De 35 kilometer bijna ononderbroken strandritten naar het zuiden van het eiland beginnen onheilspellend met het betreden van een rakettestbereik, hoewel juli (handig) een inactieve maand was. Hoewel eentonig, waren de twee dagen rijden niet onaangenaam. Ze werden onderbroken door interessante flitsen van zand die de aandacht van strandjutters trekken. De grote offshore kelpbedden creëerden bergen schuim, die soms door het hele strand werden bedekt. Ook was er het gebruikelijke visafval: plastic kratten gemaakt uit Rusland en Noorwegen, boeien in alle maten en heel veel kreeftenkorven. Hoger op het strand keek het skelet van een walvis het tafereel eenzaam aan, zijn schedel missend. Van tijd tot tijd waaiden er kleine balletjes van been en veren over ons pad, bijkomende schade van de kieviten,

We hebben niet alles dood gezien. Op de tweede ochtend vonden we een paar tenten bij een kleine stenen brug. Een pad liep naar het westen richting het strand, maar het strand dwong ons om landinwaarts te gaan om de rivier over te steken. Toen we de deur passeerden, gluurde er een hoofd uit de top. We kletsten even met de bewoners. De Oost-Europese accenten leidden tot de verklaring dat ze met z’n drieën Pools waren, maar in Londen woonden en werkten. Omdat ze niet tevreden waren met het zien van alleen groezelige stadsruimten, besloten ze te reizen om de rest van het land waarin ze zich bevonden te zien, wat hen hierheen leidde, op een onstuimige ochtend met de zeelucht nog steeds zwaar van zoute mist, waar ze de nieuwe dag omarmden met spek en worstjes koken in een pan net binnen de tent veranda. Ongeveer zo ver van Londen als ze zouden kunnen zijn, dus!

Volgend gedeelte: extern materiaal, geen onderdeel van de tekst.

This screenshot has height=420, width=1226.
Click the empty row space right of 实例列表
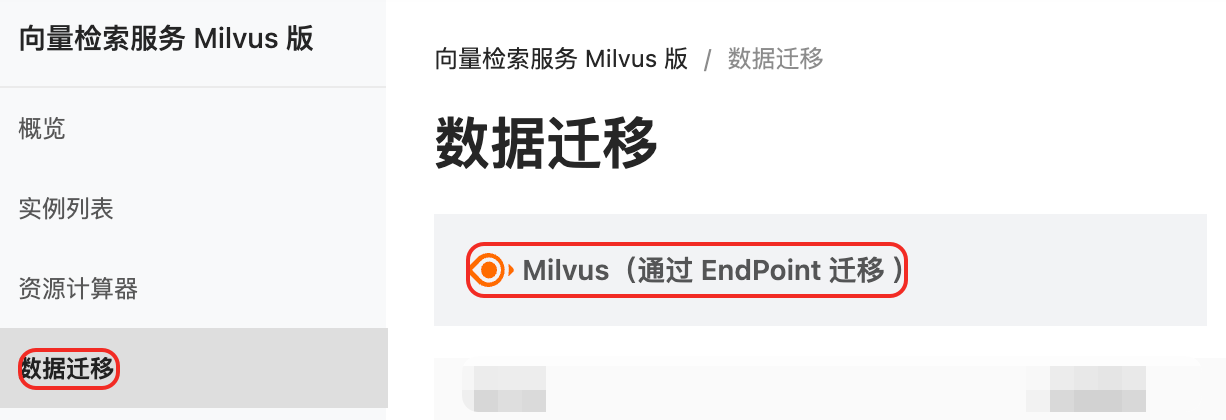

Lochboisdale, een klein dorp, wordt nog steeds omringd door Hebridische crofting-gemeenschappen. De meeste huizen hebben hun eigen land en kunnen vee of gewassen verbouwen. Het was niet op zijn best, want het grijze, vlakke licht deed de grijs-grijze muren niet veel beter. Door de aanhoudende motregen leek het alsof iedereen binnen was. Het was stil en angstaanjagend. We vonden maar een paar mensen in de bar van het Lochboisdale Hotel, waar we genoten van de heerlijkste, hartverscheurende en maagvullende kom chips die we ooit hadden gegeten. De barman leek in de war toen we meteen om nog een kom vroegen en verdween in de diepten van het hotel om te zien of zoiets echt mogelijk was. Ongeveer halverwege de tweede portie realiseerde ik me dat ze waarschijnlijk zo goed waren omdat ze gebakken waren in druipend rundvlees,

De oostkust was het gedeelte waarvoor we echt vertrouwden op het weer dat goed speelde, dus het was met enige opluchting dat we voelden dat de westenwinden begonnen af te nemen toen we de packrafts opbliezen en ze de volgende ochtend naar het oosten uit de haven peddelden. Het voelde een beetje belachelijk, uit de monding van Loch Baighasdail peddelen met fietsen aan onze boeg vastgebonden en weinig vooruitzicht om er snel weer op te rijden, maar het is niet de eerste keer dat ik me zo voel, en ik betwijfel of het de laatste zal zijn! De fietsen hadden hun rol gespeeld om de reis over het zand snel en plezierig te maken, en nu was het de beurt aan de packrafts om hun steentje bij te dragen. Op het eerste gezicht kunnen ze allebei een omslachtige manier van reizen zijn, maar toen we onze blik op de afgelegen bothy bij Uisinis richtten, waren we gewoon dankbaar dat deze opmerkelijke stukjes uitrusting ons naar deze plaatsen konden brengen.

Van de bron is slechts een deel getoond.